La chasse à la hutte
Notice
Nous suivons Frédéric Coupelle qui chasse à la hutte dans les marais des monts de Mareuil-Caubert. A la tombée de la nuit, il part "mettre des implants" : il attache des cannes qui, par leurs cris, attirent d'autres gibiers. Suivent des heures d'attente, allongé entre terre et eau, la carabine à la main, prêt à tirer à la première alerte. Pour passer ces nuits de guet, chaque chasseur a aménagé une hutte sur le marais, créant ainsi toute une ambiance, ce que Frédéric Coupelle appelle "le plaisir de la chasse."
- Europe > France > Picardie > Somme > Mareuil-Caubert
Éclairage
La France est, dans les années 1980, le pays d'Europe où l'activité chasse est la plus répandue (autour de 2 millions de pratiquants) même si celle-ci apparaît en déclin depuis 1975. Les titulaires d'un permis de chasse représentent alors près de 4% de la population nationale. La pratique cynégétique recouvre néanmoins des modalités très différentes. A côté des chasses traditionnelles (faisans, pigeons ramiers, lapins, grives, perdrix), certaines se distinguent par un très fort ancrage local. Si elle n'est pas exclusive, la chasse aux gibiers d'eau (colverts, canards plongeurs, sarcelles, bécassines...) est ainsi fortement prisée dans la Somme, département jalonné d'étangs, de marais et de cours d'eau et, par ailleurs, historiquement lié à l'activité chasse (le taux de pratiquants, supérieur à 5%, dépasse la moyenne nationale).

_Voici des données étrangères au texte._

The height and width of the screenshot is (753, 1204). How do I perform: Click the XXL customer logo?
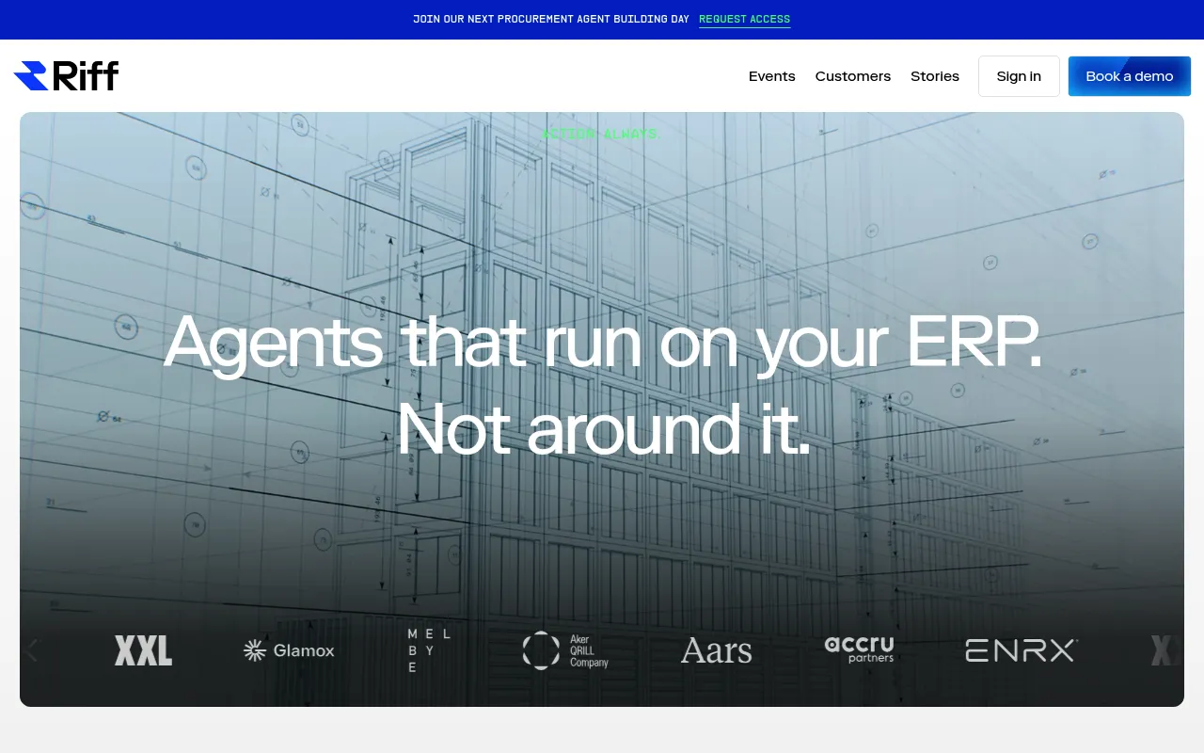(x=143, y=650)
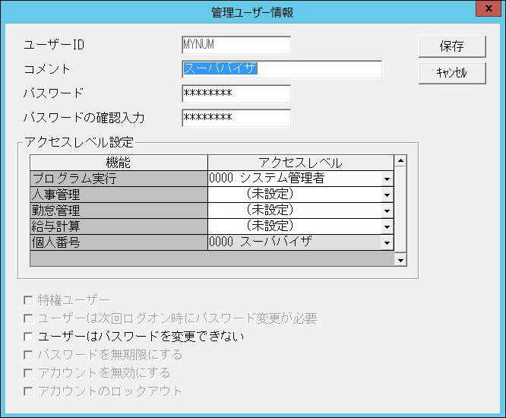Open the 人事管理 access level dropdown
Image resolution: width=506 pixels, height=418 pixels.
[387, 195]
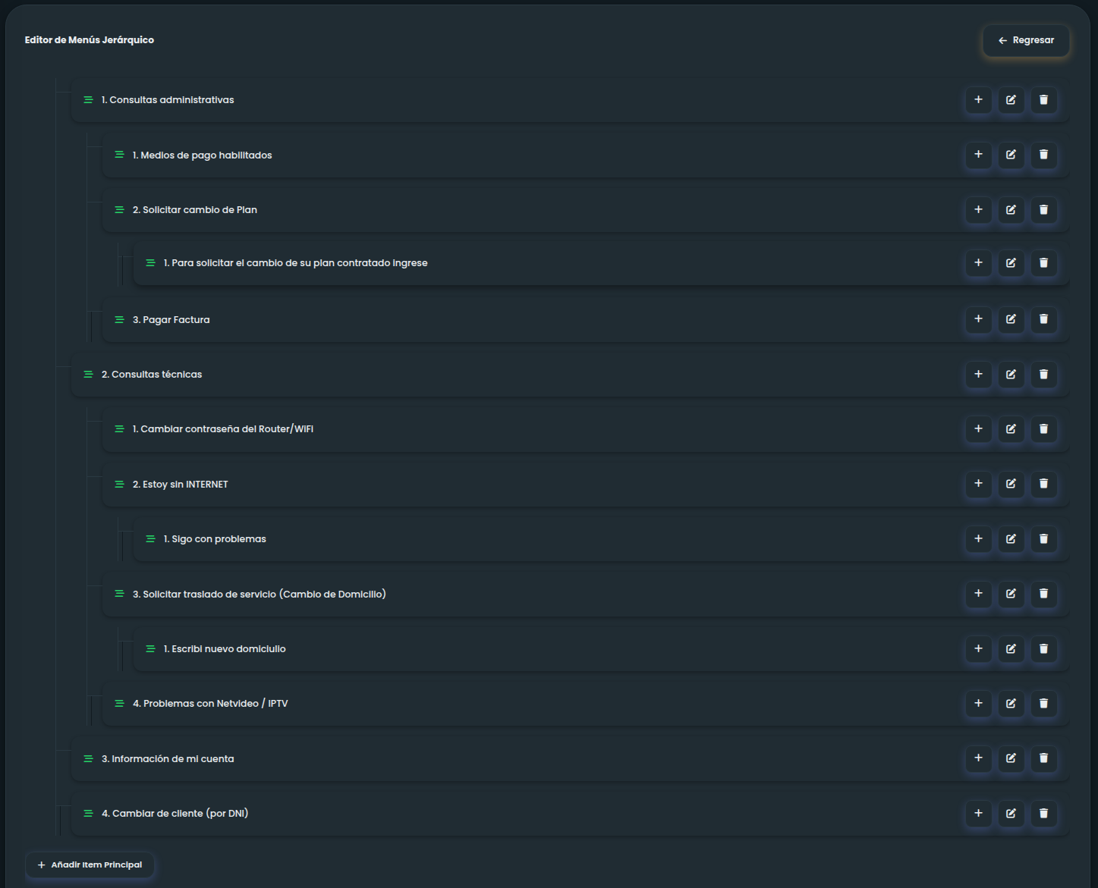The width and height of the screenshot is (1098, 888).
Task: Click the trash icon for 'Medios de pago habilitados'
Action: click(1043, 155)
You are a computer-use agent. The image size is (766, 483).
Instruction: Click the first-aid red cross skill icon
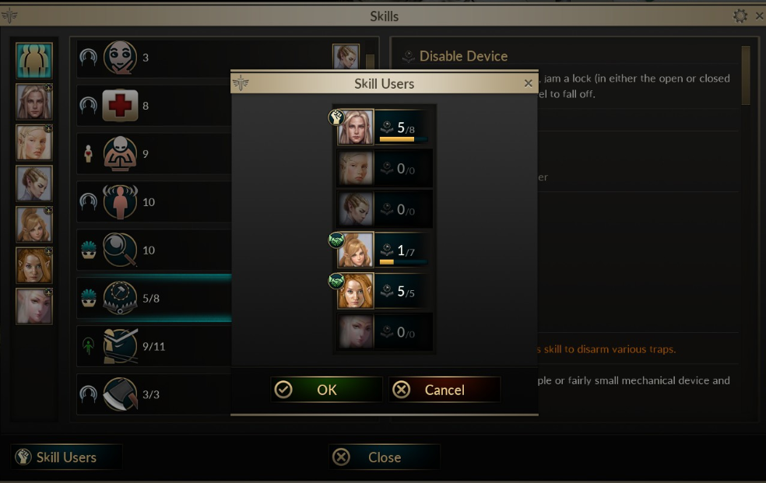[x=120, y=105]
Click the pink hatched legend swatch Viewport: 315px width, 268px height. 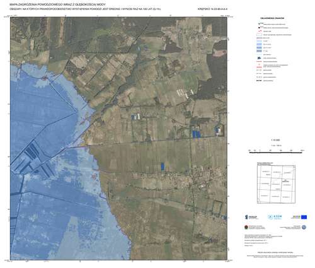259,67
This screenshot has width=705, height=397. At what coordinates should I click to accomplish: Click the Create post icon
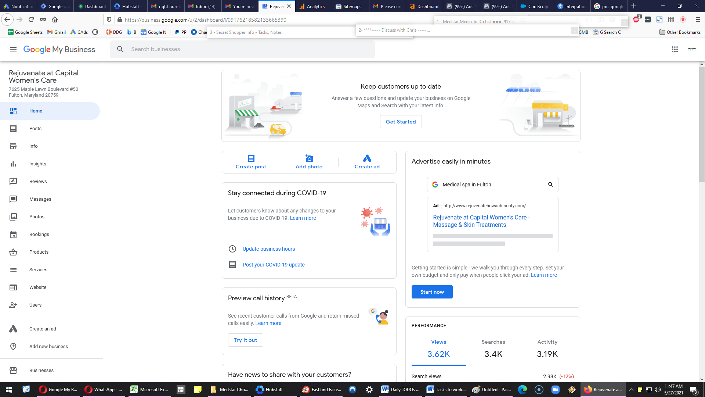tap(251, 158)
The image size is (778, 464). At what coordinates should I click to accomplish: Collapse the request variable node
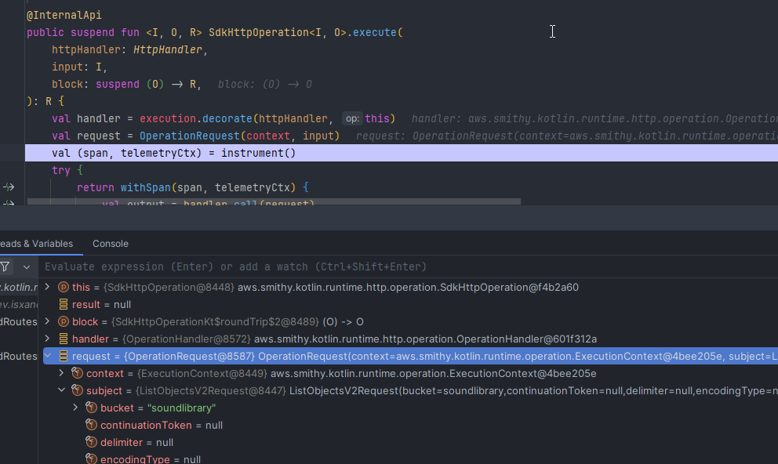49,356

Les oiseaux en voie de migration vers les territoires du sud, qui sont nombreux à faire étape dans les marais de Somme, constituent dès lors une ressource centrale, non seulement pour l'activité cynégétique mais aussi pour l'économie touristique.
Ce sont les "marins-pêcheurs-chasseurs" qui, à l'origine, pratiquaient la chasse aux gibiers d'eau à des fins alimentaires et économiques. Son existence en tant que pratique réglementée remonte à 1844. Elle n'a cessé dès lors de se développer. Ainsi, au tournant des années 2000, plus de la moitié des chasseurs du département (14 000) exercent leur activité dans les marais de Somme et plus d'un tiers d'entre eux (10 906) privilégient la chasse aux gibiers d'eau. S'ils s'intéressent aux mêmes proies, ces "sauvaginiers" n'utilisent par pour autant des moyens de chasse identiques. La forme la plus connue et la plus traditionnelle demeure la "chasse à la hutte". Se déroulant de nuit, elle consiste à tirer le gibier d'eau depuis un abri, la hutte, dont le nombre est évalué à plus de 2200 en Somme au tournant des années 2000. Seulement, cette pratique traditionnelle se révèle à la fois coûteuse en temps (notamment si le huttier a une vie de famille) et en argent (pour ceux qui ont la nécessité de louer des huttes). Aussi, certains adeptes du gibier d'eau préfèrent chasser "à la botte" (prospecter de jour les marais) voire "au hutteau" (aménager des abris provisoires à l'aide de toiles ou de boîtes à roulettes) en Baie de Somme. Ces chasses, qui nécessitent d'approcher au plus près les oiseaux, s'avèrent à la fois plus physiques et plus difficiles car le gibier peut facilement percevoir le guetteur.
Pourtant, quelle que soit la technique privilégiée, la chasse aux gibiers d'eau constitue un marqueur fort de la culture locale, ce dont rendent compte les chasseurs à la hutte (aperçus dans le reportage) qui pratiquent leur activité dans la zone des marais et monts de Mareuil-Caubert (située au sud d'Abbeville, elle est classée "Natura 2000" depuis 2008). L'apprentissage se fait par l'intermédiaire de proches ou d'anciens huttiers, qui initient le jeune chasseur au savoir-faire traditionnel: sélectionner les "implants"et les placer correctement, connaître les conditions météorologiques les plus favorables et les meilleures périodes de chasse, intégrer les périodes d'attente et d'observation. Cette forme de transmission permet ainsi de conserver un patrimoine, et donc de valoriser un ensemble d'usages cynégétiques propres au territoire samarien.